Conclusion for my case from “The Judgment.” I am indirectly in her debt for the story. But Georg goes to pieces because of his fiancée.

Coitus as punishment for the happiness of being together. Live as ascetically as possible, more ascetically than a bachelor, that is the only possible way for me to endure

marriage. But she?

And despite all this, if we, I and F., had equal rights, if we had the same prospects and possibilities, I would not marry. But this blind alley into which I have slowly

pushed her life makes it an unavoidable duty for me, although its consequences are by no means unpredictable. Some secret law of human relationship is at work here.

I had great difficulty writing the letter to her parents, especially because a first draft, written under particularly unfavorable circumstances, for a long time resisted every

change. Today, nevertheless, I have just about succeeded, at least there is no untruth in it, and after all it is still something that parents can read and understand.

15 August. Agonies in bed towards morning. Saw only solution in jumping out of the window. My mother came to my bedside and asked whether I had sent off the

letter and whether it was my original text. I said it was the original text, but made even sharper. She said she does not understand me. I answered, she most certainly

does not understand me, and by no means only in this matter. Later she asked me if I were going to write to Uncle Alfred, he deserved it. I asked why he deserved it.

He has telegraphed, he has written, he has your welfare so much at heart. “These are simply formalities,” I said, “he is a complete stranger to me, he misunderstands

me entirely, he does not know what I want and need, I have nothing in common with him.”

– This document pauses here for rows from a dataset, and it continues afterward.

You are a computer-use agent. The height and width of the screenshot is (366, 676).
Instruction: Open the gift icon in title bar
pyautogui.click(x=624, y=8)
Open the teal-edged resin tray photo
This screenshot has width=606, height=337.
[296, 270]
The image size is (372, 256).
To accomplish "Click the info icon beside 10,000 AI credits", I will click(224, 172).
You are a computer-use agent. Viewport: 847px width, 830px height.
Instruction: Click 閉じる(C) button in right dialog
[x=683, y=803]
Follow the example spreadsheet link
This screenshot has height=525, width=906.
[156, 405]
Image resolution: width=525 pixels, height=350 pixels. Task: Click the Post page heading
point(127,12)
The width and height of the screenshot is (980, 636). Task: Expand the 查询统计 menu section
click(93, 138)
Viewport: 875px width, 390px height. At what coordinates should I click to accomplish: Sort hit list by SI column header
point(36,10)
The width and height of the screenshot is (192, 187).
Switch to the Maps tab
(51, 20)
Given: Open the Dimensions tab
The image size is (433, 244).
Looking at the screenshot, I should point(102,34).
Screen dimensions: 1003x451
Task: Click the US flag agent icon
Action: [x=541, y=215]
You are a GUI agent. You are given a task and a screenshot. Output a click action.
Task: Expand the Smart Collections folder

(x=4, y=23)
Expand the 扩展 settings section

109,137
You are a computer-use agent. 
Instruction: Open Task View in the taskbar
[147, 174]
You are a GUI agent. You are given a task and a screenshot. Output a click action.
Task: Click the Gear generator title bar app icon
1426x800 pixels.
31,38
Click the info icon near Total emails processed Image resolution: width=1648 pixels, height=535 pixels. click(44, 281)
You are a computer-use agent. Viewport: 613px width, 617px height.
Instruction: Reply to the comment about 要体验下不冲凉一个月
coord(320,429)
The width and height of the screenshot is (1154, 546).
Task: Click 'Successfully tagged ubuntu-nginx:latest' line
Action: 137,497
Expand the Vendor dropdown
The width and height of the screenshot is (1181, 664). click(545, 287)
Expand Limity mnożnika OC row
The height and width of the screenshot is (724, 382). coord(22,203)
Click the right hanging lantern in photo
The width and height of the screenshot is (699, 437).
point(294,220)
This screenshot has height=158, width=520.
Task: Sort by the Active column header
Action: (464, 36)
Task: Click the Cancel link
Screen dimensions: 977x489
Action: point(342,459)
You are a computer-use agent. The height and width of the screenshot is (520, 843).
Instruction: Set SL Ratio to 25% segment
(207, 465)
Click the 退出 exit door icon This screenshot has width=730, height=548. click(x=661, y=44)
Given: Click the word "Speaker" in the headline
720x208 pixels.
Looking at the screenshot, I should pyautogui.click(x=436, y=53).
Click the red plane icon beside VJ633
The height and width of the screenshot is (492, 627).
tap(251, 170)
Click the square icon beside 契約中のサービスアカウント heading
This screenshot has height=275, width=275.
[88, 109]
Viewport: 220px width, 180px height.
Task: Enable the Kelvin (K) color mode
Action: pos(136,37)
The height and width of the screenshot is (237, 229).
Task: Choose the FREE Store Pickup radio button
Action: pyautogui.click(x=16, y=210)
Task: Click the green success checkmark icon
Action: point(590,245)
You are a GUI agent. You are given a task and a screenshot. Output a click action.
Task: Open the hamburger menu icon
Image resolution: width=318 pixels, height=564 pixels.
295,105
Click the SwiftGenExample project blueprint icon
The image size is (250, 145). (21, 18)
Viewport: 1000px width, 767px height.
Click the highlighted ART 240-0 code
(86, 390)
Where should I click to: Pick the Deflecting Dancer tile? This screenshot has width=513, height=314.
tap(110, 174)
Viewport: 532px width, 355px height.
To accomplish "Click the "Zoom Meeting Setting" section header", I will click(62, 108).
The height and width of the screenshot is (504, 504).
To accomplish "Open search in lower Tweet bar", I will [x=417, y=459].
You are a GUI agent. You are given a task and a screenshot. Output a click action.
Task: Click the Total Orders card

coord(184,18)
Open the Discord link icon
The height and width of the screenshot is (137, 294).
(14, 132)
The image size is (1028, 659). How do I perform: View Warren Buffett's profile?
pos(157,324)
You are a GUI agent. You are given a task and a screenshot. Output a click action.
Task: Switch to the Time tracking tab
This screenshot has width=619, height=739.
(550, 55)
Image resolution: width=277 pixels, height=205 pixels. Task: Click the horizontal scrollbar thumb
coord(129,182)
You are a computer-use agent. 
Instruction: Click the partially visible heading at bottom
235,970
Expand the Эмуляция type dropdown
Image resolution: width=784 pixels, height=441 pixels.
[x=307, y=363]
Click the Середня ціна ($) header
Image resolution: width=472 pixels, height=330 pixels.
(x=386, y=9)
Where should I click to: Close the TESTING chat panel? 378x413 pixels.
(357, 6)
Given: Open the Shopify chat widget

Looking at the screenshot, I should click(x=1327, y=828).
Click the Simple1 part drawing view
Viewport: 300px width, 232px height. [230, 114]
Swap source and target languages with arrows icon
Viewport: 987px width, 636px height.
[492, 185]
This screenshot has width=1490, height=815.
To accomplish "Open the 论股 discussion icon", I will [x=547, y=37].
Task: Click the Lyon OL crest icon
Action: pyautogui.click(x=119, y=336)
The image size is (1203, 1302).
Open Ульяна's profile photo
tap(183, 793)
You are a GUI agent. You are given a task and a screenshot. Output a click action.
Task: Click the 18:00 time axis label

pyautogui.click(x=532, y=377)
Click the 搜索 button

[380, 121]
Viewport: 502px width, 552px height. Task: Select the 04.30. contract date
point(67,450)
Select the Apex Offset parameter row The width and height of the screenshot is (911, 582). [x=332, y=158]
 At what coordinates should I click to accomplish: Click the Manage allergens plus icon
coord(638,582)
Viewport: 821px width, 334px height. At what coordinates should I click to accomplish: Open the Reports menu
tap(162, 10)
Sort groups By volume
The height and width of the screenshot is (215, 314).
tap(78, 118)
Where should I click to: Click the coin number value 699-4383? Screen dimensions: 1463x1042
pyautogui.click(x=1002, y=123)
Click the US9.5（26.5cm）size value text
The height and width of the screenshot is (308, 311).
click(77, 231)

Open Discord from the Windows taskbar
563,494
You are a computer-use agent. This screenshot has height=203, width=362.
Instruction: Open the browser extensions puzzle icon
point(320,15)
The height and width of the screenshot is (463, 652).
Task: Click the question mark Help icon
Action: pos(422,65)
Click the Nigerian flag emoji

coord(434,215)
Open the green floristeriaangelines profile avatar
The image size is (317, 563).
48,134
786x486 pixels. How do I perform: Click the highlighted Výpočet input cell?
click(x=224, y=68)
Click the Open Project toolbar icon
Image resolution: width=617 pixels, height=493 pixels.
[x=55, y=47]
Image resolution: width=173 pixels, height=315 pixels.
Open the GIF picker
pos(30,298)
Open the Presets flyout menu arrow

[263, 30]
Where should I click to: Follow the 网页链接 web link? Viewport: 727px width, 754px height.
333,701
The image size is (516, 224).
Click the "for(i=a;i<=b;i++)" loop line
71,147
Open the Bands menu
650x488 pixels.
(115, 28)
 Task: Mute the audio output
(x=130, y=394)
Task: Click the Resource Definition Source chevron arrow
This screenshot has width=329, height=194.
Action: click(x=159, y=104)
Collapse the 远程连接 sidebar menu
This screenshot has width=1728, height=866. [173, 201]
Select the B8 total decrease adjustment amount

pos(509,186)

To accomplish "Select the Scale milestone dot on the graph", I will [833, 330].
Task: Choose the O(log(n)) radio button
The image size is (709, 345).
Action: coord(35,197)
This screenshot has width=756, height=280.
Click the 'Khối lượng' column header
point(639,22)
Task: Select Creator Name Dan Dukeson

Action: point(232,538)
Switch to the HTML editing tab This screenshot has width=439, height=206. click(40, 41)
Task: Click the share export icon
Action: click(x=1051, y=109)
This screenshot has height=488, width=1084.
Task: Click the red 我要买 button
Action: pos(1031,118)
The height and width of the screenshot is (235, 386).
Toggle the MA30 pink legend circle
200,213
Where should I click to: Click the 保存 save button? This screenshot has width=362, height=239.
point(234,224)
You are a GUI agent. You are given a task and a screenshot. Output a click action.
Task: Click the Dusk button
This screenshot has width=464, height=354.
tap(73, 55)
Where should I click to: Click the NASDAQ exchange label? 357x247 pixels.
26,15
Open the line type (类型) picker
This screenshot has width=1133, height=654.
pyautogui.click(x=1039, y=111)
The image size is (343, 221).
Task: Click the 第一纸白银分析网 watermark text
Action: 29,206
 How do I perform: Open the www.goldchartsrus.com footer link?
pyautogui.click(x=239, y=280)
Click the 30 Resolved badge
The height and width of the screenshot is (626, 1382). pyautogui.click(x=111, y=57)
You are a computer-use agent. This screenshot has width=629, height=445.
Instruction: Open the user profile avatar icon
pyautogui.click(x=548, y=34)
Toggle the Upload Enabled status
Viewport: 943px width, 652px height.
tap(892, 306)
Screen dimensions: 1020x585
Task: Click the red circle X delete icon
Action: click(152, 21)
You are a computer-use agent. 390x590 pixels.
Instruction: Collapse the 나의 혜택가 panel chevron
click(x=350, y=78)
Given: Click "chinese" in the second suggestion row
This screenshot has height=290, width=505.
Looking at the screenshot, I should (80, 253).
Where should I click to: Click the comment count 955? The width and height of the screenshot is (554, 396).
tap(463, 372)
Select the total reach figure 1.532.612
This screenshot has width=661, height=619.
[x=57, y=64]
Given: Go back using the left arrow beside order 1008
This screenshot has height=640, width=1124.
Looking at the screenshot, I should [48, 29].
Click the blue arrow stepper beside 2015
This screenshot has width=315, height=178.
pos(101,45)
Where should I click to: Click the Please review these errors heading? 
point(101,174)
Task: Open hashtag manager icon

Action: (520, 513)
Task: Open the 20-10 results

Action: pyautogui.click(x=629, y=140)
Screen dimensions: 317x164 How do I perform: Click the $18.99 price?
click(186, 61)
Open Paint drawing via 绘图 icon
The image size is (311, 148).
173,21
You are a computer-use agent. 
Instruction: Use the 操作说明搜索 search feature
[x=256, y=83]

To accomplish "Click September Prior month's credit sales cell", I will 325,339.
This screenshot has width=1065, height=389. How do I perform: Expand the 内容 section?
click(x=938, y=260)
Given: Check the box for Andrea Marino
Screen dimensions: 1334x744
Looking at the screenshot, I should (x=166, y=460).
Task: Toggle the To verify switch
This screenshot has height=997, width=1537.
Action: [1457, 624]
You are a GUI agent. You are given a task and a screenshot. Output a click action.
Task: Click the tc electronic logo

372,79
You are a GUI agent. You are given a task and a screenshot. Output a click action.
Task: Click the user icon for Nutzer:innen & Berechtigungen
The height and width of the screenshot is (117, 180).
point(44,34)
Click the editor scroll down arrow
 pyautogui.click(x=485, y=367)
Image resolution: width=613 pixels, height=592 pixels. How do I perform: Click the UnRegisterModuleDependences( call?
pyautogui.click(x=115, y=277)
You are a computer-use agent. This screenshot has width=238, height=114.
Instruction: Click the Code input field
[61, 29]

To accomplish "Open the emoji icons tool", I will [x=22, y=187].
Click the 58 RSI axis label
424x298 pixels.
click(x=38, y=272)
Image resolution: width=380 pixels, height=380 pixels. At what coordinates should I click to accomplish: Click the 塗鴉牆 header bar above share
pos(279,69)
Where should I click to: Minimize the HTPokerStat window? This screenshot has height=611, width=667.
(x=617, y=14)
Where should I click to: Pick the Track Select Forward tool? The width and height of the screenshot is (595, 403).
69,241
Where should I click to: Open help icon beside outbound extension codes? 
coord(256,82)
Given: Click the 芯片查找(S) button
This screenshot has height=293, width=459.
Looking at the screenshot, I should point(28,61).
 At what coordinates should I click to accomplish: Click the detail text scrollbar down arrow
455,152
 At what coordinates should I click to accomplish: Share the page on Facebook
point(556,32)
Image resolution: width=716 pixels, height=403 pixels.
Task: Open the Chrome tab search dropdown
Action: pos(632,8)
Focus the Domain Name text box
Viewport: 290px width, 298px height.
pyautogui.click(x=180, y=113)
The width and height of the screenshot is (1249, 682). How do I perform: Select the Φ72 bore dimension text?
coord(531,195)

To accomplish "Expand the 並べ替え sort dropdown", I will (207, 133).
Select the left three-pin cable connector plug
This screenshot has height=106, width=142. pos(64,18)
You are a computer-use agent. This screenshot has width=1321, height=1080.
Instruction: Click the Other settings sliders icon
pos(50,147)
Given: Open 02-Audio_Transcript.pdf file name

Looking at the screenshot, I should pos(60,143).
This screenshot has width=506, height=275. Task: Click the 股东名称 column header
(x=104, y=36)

“So no one understands you,” my mother said, “I suppose I am a stranger to you too, and your father as well. So we all want only what is bad for you.”

“Certainly, you are all strangers to me, we are related only by blood, but that never shows itself. Of course you don’t want what is bad for me.”

Through this and several other observations of myself I have come to believe that there are possibilities in my ever-increasing inner decisiveness and conviction which

may enable me to pass the test of marriage in spite of everything, and even to steer it in a direction favorable to my development. Of course, to a certain extent this is a

belief that I grasp at when I am already on the window sill.

I’ll shut myself off from everyone to the point of insensibility. Make an enemy of everyone, speak to no one.

The man with the dark, stern eyes who was carrying the pile of old coats on his shoulder.

LEOPOLD S. [a tall, strong man, clumsy, jerky movements, loosely hanging, wrinkled, checked clothes, enters hurriedly through the door on the right into

the large room, claps his hands, and shouts]: Felice! Felice! [Without pausing an instant for a reply to his shout he hurries to the middle door which he

opens, again shouting] Felice!

FBLICE S. [enters through the door at the left, stops at the door, a forty year old woman in a kitchen apron]: Here I am, Leo. How nervous you have become

recently! What is it you want?

LEOPOLD [turns with a jerk, then stops and bites his lips]: Well, then, come over here! [He walks over to the sofa.]

FELICE [does not move]: Quick! What do you want? I really have to go back to the kitchen.

LEOPOLD [from the sofa]: Forget the kitchen! Come here! I want to tell you something important. It will make up for it. All right, come on!

FELICE [walks towards him slowly, raising the shoulder straps of her apron]: Well, what is it that’s so important? If you’re making a fool of me I’ll be angry,

seriously. [Stops in front of him.]

LEOPOLD: Well, sit down, then.

FELICE: And suppose I don’t want to?

LEOPOLD: Then I can’t tell it to you. I must have you close to me.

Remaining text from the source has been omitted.